L’apprentissage du goût chez le foetus

L’apprentissage du goût chez le foetus

On s’est tous posé cette question: est-ce que le foetus “goûte” les repas que sa maman déguste? Est-ce que le bébé peut ressentir certaines saveurs? Est-ce que l’alimentation de la femme pendant la grossesse peut influencer de quelque manière que ce soit le futur nouveau né?

Des réponses compliquées à obtenir car il n’est pas aisé de parler à un foetus, qui plus est dans le ventre de sa mère. De nombreuses études sont cependant réalisées et notamment grâce aux images des échographies qui permettent aux scientifiques d’étudier les réactions des bébés après ingestion par la maman de certains aliments.

Le fœtus possède des papilles gustatives

Ce que l’on sait avec certitude c’est que le foetus possède des papilles gustatives dès la fin du premier trimestre de grossesse. Celles-ci se multiplient tout au long de la grossesse pour atteindre le nombre de 7000 à la naissance. En comparaison, un adulte en a moins qu’un nouveau né, par exemple à l’âge de 60 ans on en possède plus que 2000.

Ces papilles gustatives renferment les cellules du goût. Elles se retrouvent sur toute la surface de la langue et reconnaissent 4 saveurs différentes:

  • le sucré, sur le bout de la langue,
  • l’amertume, au fond de la langue,
  • l’acide sur un côté de la langue,
  • le salé sur l’autre côté de la langue.

A partir de 4 mois de grossesse, le bébé réussit à identifier ces quatres saveurs.

L’autre certitude que l’on a est que les saveurs, avant d’arriver au liquide amniotique, passent la barrière placentaire ce qui  transforme sensiblement les saveurs. Une fois celles-ci arrivées dans le liquide amniotique, le bébé peut l’avaler et le déguster.

Grâce à certaines études, on peut constater que le foetus apprécie beaucoup la saveur sucrée: à l’échographie il va alors avaler plus de liquide amniotique. A l’inverse, lorsque la mère consomme des aliments amers, le bébé avale beaucoup moins de liquide amniotique. Une hypothèse a été mise en évidence pour expliquer ce phénomène: les poisons naturels auraient une saveur amer, tout simplement.

Le fait que le foetus préfère le sucré est plutôt logique sachant que le lait maternel a une saveur sucrée: la nature est bien faite.
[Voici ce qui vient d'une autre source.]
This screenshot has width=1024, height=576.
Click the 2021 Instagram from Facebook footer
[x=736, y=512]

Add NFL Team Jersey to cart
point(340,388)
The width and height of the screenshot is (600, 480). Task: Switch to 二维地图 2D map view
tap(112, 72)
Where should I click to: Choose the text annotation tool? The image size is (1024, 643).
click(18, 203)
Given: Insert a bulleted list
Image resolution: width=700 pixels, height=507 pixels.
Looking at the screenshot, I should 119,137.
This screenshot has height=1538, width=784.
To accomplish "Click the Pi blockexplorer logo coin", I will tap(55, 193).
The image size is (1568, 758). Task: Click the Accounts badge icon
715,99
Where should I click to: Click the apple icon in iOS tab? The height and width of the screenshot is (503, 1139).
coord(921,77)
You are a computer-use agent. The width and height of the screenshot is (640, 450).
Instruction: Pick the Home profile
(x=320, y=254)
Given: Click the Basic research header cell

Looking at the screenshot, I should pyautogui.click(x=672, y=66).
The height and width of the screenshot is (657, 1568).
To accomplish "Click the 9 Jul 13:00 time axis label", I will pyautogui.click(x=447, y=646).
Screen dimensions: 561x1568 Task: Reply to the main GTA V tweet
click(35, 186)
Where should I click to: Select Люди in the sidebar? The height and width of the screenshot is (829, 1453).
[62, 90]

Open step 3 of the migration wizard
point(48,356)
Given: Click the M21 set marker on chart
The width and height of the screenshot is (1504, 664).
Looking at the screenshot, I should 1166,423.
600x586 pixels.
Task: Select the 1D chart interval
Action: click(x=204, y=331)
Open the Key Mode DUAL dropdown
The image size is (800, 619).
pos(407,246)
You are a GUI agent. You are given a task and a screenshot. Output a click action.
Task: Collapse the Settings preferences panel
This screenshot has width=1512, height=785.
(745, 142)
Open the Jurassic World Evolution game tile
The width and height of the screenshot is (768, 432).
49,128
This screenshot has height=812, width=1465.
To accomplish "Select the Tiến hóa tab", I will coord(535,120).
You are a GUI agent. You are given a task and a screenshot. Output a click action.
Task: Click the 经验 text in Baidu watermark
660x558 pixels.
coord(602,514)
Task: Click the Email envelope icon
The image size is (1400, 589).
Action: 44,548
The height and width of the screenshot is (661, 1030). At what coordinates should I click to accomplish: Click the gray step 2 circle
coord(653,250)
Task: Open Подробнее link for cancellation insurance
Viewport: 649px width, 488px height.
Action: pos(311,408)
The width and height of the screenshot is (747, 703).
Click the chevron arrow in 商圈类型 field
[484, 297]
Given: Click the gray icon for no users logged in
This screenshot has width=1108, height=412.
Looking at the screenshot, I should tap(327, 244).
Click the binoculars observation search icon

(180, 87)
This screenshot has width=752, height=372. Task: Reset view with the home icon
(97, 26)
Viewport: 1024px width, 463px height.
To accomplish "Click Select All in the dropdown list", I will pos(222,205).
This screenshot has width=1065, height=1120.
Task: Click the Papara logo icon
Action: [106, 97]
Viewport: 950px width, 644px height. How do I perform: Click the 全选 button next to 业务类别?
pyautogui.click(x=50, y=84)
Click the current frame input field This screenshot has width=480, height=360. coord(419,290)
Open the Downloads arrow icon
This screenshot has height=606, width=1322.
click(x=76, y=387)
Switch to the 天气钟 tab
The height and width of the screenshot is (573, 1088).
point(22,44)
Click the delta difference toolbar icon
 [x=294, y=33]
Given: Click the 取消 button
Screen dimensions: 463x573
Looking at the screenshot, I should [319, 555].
Une autre hypothèse met en évidence que les mères ayant une alimentation très diversifiée et par répercussion un bébé qui possède un placenta riche en goûts divers et variés, ont des enfants qui, après la naissance, sont beaucoup plus curieux de découvrir de nouvelles saveurs.

Durant l’enfance, les goûts évoluent, changent. Il est donc très important de régulièrement proposer de nouveaux aliments à son enfant. Il pourra ainsi se faire son palais, petit à petit. Il y aura des phases de rejet qui sont normales et pour lesquelles on ne doit pas s’inquiéter. Faire participer les enfants à l’élaboration des repas, proposer des textures, des cuissons, des présentations différentes peuvent aider l’enfant à accepter un aliment.

L’importance d’avoir une alimentation diversifiée

Il est indispensable que la femme enceinte ait une alimentation équilibrée et variée. Tout d’abord pour que le bébé reçoive tout ce dont il a besoin pour se développer mais aussi pour l’habituer aux différentes saveurs qu’il va rencontrer après sa naissance.

La femme enceinte doit aussi savoir écouter ses envies car bien souvent elles révèlent un besoin pour elle ou pour le foetus.